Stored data

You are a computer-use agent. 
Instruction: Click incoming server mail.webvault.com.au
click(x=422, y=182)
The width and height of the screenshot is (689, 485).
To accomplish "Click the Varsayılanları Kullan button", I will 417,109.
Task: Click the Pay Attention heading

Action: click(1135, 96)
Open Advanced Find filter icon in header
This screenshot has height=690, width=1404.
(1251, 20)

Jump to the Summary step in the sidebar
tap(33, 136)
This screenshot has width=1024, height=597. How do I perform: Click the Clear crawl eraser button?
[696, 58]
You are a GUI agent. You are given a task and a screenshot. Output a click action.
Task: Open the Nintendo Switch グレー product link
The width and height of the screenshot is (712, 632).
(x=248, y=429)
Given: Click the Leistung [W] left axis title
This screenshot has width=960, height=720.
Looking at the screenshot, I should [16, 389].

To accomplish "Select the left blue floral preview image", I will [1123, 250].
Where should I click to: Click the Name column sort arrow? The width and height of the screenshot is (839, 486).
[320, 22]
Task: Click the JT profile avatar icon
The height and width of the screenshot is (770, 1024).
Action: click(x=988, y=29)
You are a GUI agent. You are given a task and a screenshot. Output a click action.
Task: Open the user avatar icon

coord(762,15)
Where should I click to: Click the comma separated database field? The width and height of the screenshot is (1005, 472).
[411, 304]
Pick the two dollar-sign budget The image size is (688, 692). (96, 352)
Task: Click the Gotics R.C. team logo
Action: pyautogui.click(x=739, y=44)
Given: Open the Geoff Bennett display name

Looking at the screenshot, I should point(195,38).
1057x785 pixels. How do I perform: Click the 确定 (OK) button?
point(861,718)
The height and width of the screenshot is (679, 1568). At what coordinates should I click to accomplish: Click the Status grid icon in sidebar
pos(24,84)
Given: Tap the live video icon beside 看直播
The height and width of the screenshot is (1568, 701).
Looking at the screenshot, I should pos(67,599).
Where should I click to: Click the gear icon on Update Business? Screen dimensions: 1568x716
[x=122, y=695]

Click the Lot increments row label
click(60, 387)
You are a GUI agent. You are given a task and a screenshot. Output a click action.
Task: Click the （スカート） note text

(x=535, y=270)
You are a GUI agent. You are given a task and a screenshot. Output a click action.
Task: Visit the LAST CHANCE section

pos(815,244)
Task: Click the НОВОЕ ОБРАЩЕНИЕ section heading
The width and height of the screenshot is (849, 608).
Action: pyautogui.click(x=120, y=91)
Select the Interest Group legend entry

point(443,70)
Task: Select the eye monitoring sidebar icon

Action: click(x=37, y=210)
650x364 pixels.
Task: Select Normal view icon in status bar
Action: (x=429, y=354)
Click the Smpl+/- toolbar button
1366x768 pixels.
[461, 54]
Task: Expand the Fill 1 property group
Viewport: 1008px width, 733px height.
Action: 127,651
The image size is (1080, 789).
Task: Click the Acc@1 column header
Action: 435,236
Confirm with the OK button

§ **Task brief**
Could you restate the records above word for word?

§ **Response area**
You are a computer-use agent. 
Instruction: Click incoming server mail.webvault.com.au
click(x=422, y=182)
The width and height of the screenshot is (689, 485).
To accomplish "Click the Varsayılanları Kullan button", I will 417,109.
Task: Click the Pay Attention heading

Action: click(1135, 96)
Open Advanced Find filter icon in header
This screenshot has height=690, width=1404.
(1251, 20)

Jump to the Summary step in the sidebar
tap(33, 136)
This screenshot has width=1024, height=597. How do I perform: Click the Clear crawl eraser button?
[696, 58]
You are a GUI agent. You are given a task and a screenshot. Output a click action.
Task: Open the Nintendo Switch グレー product link
The width and height of the screenshot is (712, 632).
(x=248, y=429)
Given: Click the Leistung [W] left axis title
This screenshot has width=960, height=720.
Looking at the screenshot, I should [16, 389].

To accomplish "Select the left blue floral preview image", I will [1123, 250].
Where should I click to: Click the Name column sort arrow? The width and height of the screenshot is (839, 486).
[320, 22]
Task: Click the JT profile avatar icon
The height and width of the screenshot is (770, 1024).
Action: click(x=988, y=29)
You are a GUI agent. You are given a task and a screenshot. Output a click action.
Task: Open the user avatar icon

coord(762,15)
Where should I click to: Click the comma separated database field? The width and height of the screenshot is (1005, 472).
[411, 304]
Pick the two dollar-sign budget The image size is (688, 692). (96, 352)
Task: Click the Gotics R.C. team logo
Action: pyautogui.click(x=739, y=44)
Given: Open the Geoff Bennett display name

Looking at the screenshot, I should point(195,38).
1057x785 pixels. How do I perform: Click the 确定 (OK) button?
point(861,718)
The height and width of the screenshot is (679, 1568). At what coordinates should I click to accomplish: Click the Status grid icon in sidebar
pos(24,84)
Given: Tap the live video icon beside 看直播
The height and width of the screenshot is (1568, 701).
Looking at the screenshot, I should pos(67,599).
Where should I click to: Click the gear icon on Update Business? Screen dimensions: 1568x716
[x=122, y=695]

Click the Lot increments row label
click(60, 387)
You are a GUI agent. You are given a task and a screenshot. Output a click action.
Task: Click the （スカート） note text

(x=535, y=270)
You are a GUI agent. You are given a task and a screenshot. Output a click action.
Task: Visit the LAST CHANCE section

pos(815,244)
Task: Click the НОВОЕ ОБРАЩЕНИЕ section heading
The width and height of the screenshot is (849, 608).
Action: pyautogui.click(x=120, y=91)
Select the Interest Group legend entry

point(443,70)
Task: Select the eye monitoring sidebar icon

Action: click(x=37, y=210)
650x364 pixels.
Task: Select Normal view icon in status bar
Action: (x=429, y=354)
Click the Smpl+/- toolbar button
1366x768 pixels.
[461, 54]
Task: Expand the Fill 1 property group
Viewport: 1008px width, 733px height.
Action: 127,651
The image size is (1080, 789).
Task: Click the Acc@1 column header
Action: 435,236
Confirm with the OK button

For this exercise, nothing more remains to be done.